**About this exercise:**
What you return should be the lines from the first line of the records below through the line holding "WhatsApp corrige error", unchanged.

**Exercise materials:**
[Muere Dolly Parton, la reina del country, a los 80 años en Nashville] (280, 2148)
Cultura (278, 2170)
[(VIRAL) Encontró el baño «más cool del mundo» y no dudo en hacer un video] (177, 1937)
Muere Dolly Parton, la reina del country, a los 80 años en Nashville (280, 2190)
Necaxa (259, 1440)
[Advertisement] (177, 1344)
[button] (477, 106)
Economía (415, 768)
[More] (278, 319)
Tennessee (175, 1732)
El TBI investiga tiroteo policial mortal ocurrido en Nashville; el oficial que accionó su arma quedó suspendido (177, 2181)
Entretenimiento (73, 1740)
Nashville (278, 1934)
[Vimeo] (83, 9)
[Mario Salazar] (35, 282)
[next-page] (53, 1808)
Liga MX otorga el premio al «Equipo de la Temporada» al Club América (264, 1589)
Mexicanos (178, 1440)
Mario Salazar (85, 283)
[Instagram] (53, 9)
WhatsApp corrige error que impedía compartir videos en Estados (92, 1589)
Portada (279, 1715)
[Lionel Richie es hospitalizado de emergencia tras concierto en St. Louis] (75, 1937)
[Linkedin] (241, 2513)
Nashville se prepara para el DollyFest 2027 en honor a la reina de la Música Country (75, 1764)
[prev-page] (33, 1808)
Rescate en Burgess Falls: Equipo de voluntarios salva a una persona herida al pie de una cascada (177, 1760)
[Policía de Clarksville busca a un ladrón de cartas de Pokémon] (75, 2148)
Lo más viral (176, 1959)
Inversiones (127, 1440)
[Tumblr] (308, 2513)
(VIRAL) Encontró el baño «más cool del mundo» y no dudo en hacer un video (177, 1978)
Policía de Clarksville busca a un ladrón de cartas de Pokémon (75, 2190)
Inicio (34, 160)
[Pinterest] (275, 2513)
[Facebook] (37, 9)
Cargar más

**Written answer:**
[Muere Dolly Parton, la reina del country, a los 80 años en Nashville] (280, 2148)
Cultura (278, 2170)
[(VIRAL) Encontró el baño «más cool del mundo» y no dudo en hacer un video] (177, 1937)
Muere Dolly Parton, la reina del country, a los 80 años en Nashville (280, 2190)
Necaxa (259, 1440)
[Advertisement] (177, 1344)
[button] (477, 106)
Economía (415, 768)
[More] (278, 319)
Tennessee (175, 1732)
El TBI investiga tiroteo policial mortal ocurrido en Nashville; el oficial que accionó su arma quedó suspendido (177, 2181)
Entretenimiento (73, 1740)
Nashville (278, 1934)
[Vimeo] (83, 9)
[Mario Salazar] (35, 282)
[next-page] (53, 1808)
Liga MX otorga el premio al «Equipo de la Temporada» al Club América (264, 1589)
Mexicanos (178, 1440)
Mario Salazar (85, 283)
[Instagram] (53, 9)
WhatsApp corrige error que impedía compartir videos en Estados (92, 1589)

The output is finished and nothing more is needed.